Pour les médias, la tendance n'est pas à l'externalisation totale. Il s'agit de garder en interne ce qui fait la valeur propre - investigation, long format, reportage de terrain - et de confier le flux à des tiers. Un prestataire est surtout appelé pour son savoir-faire en matière de nouveaux formats médiatiques. «Hier nous étions sur l'envoi de sms. Aujourd'hui, on se concentre sur la vidéo adaptée au mobile et aux réseaux sociaux. Qui sait sur quel créneau nous serons demain?», s'interroge Erik Monjalous. Les agences déléguées se situent sur une niche mais leur développement est certain, car les nouveaux usages sont toujours plus spécifiques. «A l'avenir, on pourrait être appelé pour animer des applications de curation, ou sur Apple Watch», entrevoit Olivier Lombardie.

6 Medias, qui a a connu un chiffre d'affaires de 2,4 millions d'euros en 2014, a engagé une levée de fonds en janvier dernier pour accompagner son développement. La filiale AFP-Services annonce un chiffre d'affaires de 3 millions en 2014 et espère 5 millions en 2015. Du côté de Relaxnews (8,1 millions d'euros de chiffre d'affaires, -1,4 millions en résultat d'exploitation), en négociations exclusives en vue de son rachat par Publicis, un changement de stratégie radical s'opère. «Les clients médias nous ont donné la meilleure légitimité qui soit.
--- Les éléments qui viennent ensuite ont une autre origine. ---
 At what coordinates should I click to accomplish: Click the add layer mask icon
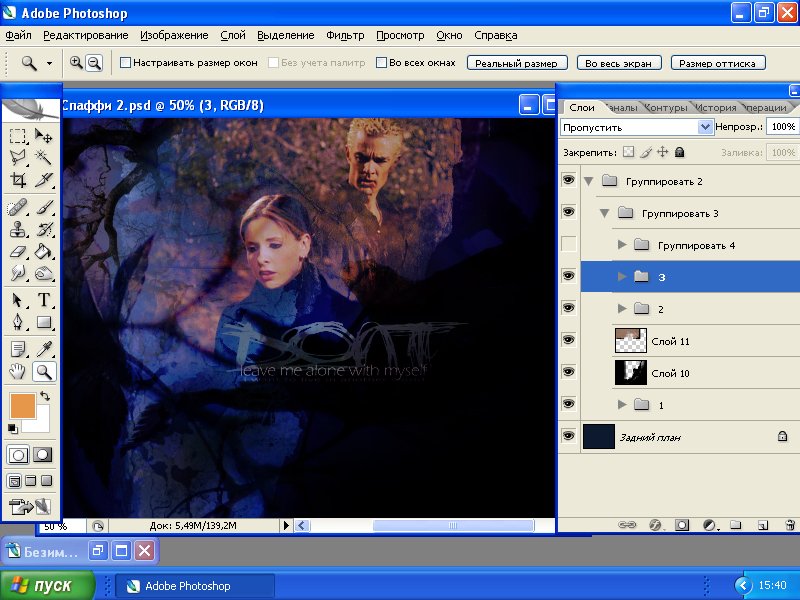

On souhaite désormais offrir notre expertise aux marques, qui pourront utiliser les contenus de notre partenaire l'AFP. On réinvente le concept d’agence de presse», s’enthousiasme son coprésident Jérôme Doncieux, qui a lancé l'an dernier Relax Content Manager, une offre d'infos loisirs à destination des marques.

Inquiétudes syndicales
Le Syndicat national des journalistes conteste depuis sa création l’activité corporate de l'AFP-Services, pointant un « risque de brouiller l’image de la maison et de la marque »« Il faut prouver constamment qu'il y a une ligne de démarcation parfaitement claire entre les activités de l'AFP-services et les contenus AFP : tandis que les clients de l’AFP n’ont aucun droit de regard éditorial sur le fil de dépêches, l’AFP-Services respecte au contraire strictement la ligne éditoriale de ses clients et leur délivre à la fois des contenus exclusifs et de l’animation éditoriale, martèle Olivier Lombardie. Par ailleurs, il y n’y a aucune passerelle possible pour les journalistes entre les deux entités ».